Black House by Stephen King

Escorting Henry to the common room while surly Pete Wexler comes along behind, pushing a handcart loaded with boxes of records, Rebecca Vilas dimly remembers having seen Duke Ellington wearing a white cutaway like this in a clip from some old film . . . or was it Cab Calloway? She recalls an upraised eyebrow, a glittering smile, a seductive face, an upright figure posed before a band, but little more. (If alive, either Mr. Ellington or Mr. Calloway could have informed Rebecca that Henry’s outfit, including the “high-drape” pants with a “reet pleat,” terms not in her vocabulary, had undoubtedly been handmade by one of four specific tailors located in the black neighborhoods of New York, Washington, D.C., Philadelphia, or Los Angeles, masters of their trade during the thirties and forties, underground tailors, men now alas as dead as their celebrated clients. Henry Leyden knows exactly who tailored his outfit, where it came from, and how it fell into his hands, but when it comes to persons such as Rebecca Vilas, Henry imparts no more information than is already likely to be known.) In the corridor leading to the common room, the white cutaway appears to shine from within, an impression only increased by Henry’s oversized, daddy-cool dark glasses with bamboo frames, in which what may be tiny sapphires wink at the corners of the bows.

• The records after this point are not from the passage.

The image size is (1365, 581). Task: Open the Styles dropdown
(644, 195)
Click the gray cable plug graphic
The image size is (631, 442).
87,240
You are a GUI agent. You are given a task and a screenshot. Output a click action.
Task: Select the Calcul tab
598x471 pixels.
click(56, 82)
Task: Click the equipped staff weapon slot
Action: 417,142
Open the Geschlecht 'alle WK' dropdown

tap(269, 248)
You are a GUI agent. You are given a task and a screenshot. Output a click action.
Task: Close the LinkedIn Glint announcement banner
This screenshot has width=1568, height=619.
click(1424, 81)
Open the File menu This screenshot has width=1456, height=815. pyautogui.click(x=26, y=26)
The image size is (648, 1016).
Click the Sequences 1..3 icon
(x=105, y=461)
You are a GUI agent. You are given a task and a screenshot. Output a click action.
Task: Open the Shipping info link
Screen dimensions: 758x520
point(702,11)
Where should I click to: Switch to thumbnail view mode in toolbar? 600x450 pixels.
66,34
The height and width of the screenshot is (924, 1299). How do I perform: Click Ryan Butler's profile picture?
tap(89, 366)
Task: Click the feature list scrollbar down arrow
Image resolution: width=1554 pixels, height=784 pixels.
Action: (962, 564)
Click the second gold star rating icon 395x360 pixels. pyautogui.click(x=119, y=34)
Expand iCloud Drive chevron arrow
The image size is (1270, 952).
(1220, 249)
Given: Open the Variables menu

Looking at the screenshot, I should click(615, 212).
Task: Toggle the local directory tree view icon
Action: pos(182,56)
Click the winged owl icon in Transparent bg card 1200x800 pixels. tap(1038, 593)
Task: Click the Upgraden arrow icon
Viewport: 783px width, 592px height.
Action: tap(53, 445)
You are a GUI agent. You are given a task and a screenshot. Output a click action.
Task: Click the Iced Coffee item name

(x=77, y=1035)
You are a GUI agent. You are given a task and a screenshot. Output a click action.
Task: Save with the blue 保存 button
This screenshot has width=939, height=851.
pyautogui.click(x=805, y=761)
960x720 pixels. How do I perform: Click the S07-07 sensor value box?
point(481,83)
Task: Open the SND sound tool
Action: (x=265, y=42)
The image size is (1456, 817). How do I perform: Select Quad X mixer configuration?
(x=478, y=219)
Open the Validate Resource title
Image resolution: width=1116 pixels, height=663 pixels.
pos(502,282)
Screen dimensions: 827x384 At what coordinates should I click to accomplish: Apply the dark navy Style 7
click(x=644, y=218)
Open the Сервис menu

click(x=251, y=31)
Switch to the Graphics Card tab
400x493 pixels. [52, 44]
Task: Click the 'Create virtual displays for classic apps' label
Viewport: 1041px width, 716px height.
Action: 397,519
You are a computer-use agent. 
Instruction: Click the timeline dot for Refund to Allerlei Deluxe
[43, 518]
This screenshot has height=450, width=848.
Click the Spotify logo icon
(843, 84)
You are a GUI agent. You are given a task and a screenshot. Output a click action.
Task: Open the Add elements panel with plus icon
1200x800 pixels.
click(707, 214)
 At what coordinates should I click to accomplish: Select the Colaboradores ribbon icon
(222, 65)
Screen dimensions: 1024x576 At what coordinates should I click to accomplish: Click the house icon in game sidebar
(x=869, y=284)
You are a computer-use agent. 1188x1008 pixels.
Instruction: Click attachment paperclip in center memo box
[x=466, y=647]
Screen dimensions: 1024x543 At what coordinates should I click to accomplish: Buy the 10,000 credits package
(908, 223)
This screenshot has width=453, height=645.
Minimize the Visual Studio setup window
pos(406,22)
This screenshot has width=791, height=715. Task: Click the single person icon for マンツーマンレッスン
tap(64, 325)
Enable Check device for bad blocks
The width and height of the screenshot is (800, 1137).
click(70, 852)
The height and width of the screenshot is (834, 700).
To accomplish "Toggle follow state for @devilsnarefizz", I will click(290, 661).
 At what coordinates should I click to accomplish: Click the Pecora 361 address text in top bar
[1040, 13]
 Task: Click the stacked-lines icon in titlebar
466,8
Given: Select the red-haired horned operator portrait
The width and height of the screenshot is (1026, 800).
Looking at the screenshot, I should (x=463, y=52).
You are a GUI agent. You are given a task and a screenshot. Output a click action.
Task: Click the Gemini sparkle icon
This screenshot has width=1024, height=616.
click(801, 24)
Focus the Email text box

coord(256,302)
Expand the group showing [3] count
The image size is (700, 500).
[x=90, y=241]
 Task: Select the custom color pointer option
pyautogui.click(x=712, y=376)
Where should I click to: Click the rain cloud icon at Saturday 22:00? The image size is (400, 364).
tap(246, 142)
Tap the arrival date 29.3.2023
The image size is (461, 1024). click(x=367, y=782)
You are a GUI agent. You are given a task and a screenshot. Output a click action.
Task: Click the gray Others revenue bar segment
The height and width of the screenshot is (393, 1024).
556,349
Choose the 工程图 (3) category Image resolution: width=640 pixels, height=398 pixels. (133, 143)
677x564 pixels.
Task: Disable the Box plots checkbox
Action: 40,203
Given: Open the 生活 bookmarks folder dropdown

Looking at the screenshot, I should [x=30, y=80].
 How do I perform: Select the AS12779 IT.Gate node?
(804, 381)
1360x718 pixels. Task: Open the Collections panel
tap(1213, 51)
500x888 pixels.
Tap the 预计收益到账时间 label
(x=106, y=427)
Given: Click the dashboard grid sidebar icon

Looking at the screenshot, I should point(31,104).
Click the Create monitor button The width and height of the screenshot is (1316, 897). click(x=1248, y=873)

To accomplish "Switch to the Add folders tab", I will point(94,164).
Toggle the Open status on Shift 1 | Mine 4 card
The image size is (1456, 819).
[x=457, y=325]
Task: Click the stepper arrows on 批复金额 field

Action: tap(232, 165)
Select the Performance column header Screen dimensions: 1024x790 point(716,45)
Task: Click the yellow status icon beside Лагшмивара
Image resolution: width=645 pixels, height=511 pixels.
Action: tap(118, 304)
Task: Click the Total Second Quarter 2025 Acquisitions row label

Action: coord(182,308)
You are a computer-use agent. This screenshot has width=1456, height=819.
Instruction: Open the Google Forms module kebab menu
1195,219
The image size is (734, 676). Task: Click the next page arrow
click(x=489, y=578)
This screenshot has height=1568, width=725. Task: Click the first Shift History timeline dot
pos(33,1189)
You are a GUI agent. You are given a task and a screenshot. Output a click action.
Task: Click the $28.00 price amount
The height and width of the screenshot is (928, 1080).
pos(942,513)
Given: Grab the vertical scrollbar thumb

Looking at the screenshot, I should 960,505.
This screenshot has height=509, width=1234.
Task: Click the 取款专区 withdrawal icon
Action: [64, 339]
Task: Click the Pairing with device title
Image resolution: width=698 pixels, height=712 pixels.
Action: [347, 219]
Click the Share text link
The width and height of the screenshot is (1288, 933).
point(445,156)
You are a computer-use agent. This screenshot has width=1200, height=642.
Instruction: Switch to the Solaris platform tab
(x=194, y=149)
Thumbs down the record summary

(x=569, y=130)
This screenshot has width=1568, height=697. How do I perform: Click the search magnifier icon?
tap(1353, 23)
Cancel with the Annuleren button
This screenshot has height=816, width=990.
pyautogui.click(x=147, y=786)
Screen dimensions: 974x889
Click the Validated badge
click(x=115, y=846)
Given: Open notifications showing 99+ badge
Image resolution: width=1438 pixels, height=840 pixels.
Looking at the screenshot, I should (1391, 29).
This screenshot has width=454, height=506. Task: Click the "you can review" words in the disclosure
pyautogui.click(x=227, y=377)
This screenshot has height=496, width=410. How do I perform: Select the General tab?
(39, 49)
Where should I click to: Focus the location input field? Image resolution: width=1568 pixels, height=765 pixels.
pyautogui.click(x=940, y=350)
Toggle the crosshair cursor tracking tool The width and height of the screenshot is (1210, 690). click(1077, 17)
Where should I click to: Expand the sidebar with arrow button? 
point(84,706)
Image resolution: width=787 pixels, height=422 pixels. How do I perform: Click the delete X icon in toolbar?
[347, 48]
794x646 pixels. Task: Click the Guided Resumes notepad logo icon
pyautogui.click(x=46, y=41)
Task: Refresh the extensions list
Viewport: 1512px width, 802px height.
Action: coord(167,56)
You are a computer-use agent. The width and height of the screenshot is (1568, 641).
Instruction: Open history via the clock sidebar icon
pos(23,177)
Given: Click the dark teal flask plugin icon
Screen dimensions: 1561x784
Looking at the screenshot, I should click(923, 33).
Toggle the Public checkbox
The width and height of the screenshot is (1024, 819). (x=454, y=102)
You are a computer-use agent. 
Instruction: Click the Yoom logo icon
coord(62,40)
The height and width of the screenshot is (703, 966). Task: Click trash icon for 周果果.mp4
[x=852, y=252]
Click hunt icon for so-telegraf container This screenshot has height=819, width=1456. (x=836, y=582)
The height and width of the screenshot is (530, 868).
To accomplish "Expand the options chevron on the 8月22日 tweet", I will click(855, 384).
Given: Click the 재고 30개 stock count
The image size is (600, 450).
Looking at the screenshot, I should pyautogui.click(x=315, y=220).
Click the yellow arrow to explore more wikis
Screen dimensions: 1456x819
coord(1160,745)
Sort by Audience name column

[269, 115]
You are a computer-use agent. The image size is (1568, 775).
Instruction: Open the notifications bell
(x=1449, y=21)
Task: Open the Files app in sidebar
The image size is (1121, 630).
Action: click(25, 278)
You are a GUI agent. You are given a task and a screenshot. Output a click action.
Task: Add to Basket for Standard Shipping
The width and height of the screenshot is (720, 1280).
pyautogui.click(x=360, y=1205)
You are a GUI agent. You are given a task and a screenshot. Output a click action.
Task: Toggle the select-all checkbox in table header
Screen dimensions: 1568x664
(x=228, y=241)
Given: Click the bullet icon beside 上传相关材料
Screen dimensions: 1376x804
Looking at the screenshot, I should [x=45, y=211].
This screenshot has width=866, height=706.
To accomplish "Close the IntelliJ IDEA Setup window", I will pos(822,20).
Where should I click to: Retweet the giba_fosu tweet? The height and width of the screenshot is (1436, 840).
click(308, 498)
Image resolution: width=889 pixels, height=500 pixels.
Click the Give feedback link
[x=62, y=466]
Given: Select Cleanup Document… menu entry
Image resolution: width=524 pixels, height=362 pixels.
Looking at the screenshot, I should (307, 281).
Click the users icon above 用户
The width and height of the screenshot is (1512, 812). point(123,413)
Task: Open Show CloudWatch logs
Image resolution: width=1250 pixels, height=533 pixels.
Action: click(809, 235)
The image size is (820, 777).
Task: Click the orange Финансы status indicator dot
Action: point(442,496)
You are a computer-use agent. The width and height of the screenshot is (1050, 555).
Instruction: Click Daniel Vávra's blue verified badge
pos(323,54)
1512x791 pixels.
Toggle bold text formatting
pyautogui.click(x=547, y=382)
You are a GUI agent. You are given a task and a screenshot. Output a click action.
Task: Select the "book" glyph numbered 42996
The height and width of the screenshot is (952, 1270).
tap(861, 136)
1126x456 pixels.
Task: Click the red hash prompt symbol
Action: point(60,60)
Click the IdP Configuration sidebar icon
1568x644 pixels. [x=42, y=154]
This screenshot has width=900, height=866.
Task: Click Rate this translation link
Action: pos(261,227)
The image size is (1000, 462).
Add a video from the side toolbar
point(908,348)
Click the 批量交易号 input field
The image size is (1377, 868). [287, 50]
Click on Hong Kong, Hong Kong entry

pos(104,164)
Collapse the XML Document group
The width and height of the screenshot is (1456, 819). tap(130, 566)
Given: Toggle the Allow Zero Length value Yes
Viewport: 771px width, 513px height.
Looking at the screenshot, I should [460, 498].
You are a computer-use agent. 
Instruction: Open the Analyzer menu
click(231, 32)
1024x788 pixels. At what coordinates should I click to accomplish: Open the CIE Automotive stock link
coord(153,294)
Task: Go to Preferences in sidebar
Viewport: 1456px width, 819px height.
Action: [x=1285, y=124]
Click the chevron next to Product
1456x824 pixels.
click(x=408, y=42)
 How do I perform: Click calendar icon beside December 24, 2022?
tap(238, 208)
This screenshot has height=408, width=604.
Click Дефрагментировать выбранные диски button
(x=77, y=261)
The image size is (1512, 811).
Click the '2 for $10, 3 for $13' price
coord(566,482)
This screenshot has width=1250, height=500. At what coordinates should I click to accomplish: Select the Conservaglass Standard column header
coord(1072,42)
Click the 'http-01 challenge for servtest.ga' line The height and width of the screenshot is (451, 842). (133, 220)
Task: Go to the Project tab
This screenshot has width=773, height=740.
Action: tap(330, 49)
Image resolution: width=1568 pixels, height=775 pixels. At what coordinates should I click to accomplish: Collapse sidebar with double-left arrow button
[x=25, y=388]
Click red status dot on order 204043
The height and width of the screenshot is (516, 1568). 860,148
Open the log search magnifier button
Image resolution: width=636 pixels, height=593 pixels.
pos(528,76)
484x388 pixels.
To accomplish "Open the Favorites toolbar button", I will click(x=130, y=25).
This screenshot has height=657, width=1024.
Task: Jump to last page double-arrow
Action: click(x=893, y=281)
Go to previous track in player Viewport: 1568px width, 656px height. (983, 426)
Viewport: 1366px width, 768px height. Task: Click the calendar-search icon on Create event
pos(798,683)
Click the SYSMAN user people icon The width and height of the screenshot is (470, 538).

Is there maybe some shop that sells Spiffy Clothes of Great 1930s Bandleaders? Does some museum inherit this stuff and auction it off? Rebecca cannot contain her curiosity a moment longer. “Mr. Leyden, where did you get that beautiful outfit?”

From the rear and taking care to sound as though he is muttering to himself, Pete Wexler opines that obtaining an outfit like that probably requires chasing a person of an ethnicity beginning with the letter n for at least a couple of miles.

Henry ignores Pete and smiles. “It’s all a matter of knowing where to look.”

“Guess you never heard of CDs,” Pete says. “They’re like this big new breakthrough.”

“Shut up and tote them bales, me bucko,” says Ms. Vilas. “We’re almost there.”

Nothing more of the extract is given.